VanEck CEO: Bitcoin May Be Forming a 2026 Cycle Bottom as Rally Rebounds From $60K

VanEck CEO Jan VanEck said Bitcoin may be carving a cyclical bottom despite 2026 being a typical bear year in the four-year halving cycle. Bitcoin rallied about 6%, rising to roughly $69,000 before a correction and trading around $67,000 after rebounding from strong support near $60,000–$62,000. VanEck noted the wider crypto market — including large-cap tokens and listed firms such as Coinbase and Circle — joined the move, but warned a single-day gain should not be overinterpreted. Technically, immediate resistance sits near $70,000, with a broader supply zone between $75,000–$80,000. Momentum indicators show selling pressure easing and volatility stabilizing, conditions that can accompany base formation.
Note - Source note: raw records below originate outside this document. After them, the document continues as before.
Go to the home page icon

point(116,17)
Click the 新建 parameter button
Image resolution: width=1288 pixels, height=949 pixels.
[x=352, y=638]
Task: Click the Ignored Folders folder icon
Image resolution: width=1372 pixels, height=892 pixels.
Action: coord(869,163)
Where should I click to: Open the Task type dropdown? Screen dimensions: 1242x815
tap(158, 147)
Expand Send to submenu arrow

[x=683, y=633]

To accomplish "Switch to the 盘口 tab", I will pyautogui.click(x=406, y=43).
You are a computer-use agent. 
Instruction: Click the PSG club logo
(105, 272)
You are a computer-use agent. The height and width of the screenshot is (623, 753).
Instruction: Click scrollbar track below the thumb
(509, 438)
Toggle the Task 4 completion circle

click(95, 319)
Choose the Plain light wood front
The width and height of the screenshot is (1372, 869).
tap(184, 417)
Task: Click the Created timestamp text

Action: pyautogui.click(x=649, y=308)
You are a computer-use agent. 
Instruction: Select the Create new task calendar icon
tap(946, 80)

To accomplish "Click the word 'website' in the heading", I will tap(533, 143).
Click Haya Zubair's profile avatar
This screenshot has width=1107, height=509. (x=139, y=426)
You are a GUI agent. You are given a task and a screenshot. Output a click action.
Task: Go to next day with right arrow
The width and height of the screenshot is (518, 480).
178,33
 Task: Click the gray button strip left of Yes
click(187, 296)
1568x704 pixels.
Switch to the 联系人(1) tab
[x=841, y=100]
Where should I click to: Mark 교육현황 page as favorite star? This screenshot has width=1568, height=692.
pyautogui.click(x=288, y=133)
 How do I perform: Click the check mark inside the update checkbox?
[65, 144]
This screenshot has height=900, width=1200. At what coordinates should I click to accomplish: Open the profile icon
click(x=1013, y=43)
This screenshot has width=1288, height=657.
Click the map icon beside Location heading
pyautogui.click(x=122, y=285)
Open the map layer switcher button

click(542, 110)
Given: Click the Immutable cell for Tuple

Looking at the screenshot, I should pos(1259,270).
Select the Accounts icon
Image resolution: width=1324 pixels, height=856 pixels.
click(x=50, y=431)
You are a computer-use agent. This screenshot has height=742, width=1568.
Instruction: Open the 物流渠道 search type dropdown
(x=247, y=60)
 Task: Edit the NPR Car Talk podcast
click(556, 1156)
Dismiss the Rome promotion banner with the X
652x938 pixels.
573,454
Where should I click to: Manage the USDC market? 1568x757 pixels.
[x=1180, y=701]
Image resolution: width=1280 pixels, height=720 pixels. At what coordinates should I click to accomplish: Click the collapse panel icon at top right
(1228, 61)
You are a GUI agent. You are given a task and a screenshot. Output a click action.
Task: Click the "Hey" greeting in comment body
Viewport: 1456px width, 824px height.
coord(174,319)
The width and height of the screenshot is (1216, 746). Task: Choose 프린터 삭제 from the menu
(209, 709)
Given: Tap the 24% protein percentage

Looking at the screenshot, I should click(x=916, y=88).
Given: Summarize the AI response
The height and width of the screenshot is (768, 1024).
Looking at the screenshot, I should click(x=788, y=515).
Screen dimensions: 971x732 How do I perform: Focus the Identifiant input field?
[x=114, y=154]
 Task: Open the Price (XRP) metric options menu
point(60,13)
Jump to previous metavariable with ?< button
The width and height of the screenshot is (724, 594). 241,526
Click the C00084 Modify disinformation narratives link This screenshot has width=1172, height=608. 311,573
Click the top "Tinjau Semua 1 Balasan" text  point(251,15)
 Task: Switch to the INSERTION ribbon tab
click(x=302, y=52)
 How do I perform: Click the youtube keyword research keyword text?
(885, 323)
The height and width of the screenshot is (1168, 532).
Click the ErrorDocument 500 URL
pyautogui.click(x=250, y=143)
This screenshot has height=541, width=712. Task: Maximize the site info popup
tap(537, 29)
A sustained break above $70,000 would strengthen the case for a cyclical bottom; failure to hold current levels could extend the 2026 bear narrative. Key names and figures: Jan VanEck (VanEck CEO), Coinbase, Circle. Primary keywords: Bitcoin, halving cycle, cyclical bottom, $60K support, $70K resistance.
Neutral
The overall signal is neutral-to-cautiously bullish. VanEck’s view that Bitcoin may be forming a cyclical bottom is constructive and is supported by a meaningful rebound from the $60K–$62K support zone, easing selling pressure, and stabilized volatility — all technical signs that can precede a durable bottom. The rally’s breadth (large-cap tokens and public crypto firms participating) adds weight. However, the CEO explicitly framed 2026 as a typical bear year in the halving cycle and cautioned against over-interpreting a single-day move. Key technical barrier is $70,000; a decisive and sustained break above that level would shift the bias to bullish and suggest a broader recovery, while rejection or failure to hold the $62K area would reinforce the bear narrative. Historical parallels: past halving cycles have shown steep drawdowns in year four followed by base formation and eventual recovery after multi-month consolidation and a clear breakout. Short-term impact: increased trading activity, potential volatility spikes around $70K resistance, and opportunistic long entries on successful retests of $60K–$62K support. Risk of a bull trap is present if momentum fades. Long-term impact: if a confirmed bottom forms and macro/flow conditions improve, it could mark the start of a new accumulation phase ahead of the next cycle. Traders should watch volume on moves above $70K, on-chain flow (exchanges inflows/outflows), and macro/liquidity indicators.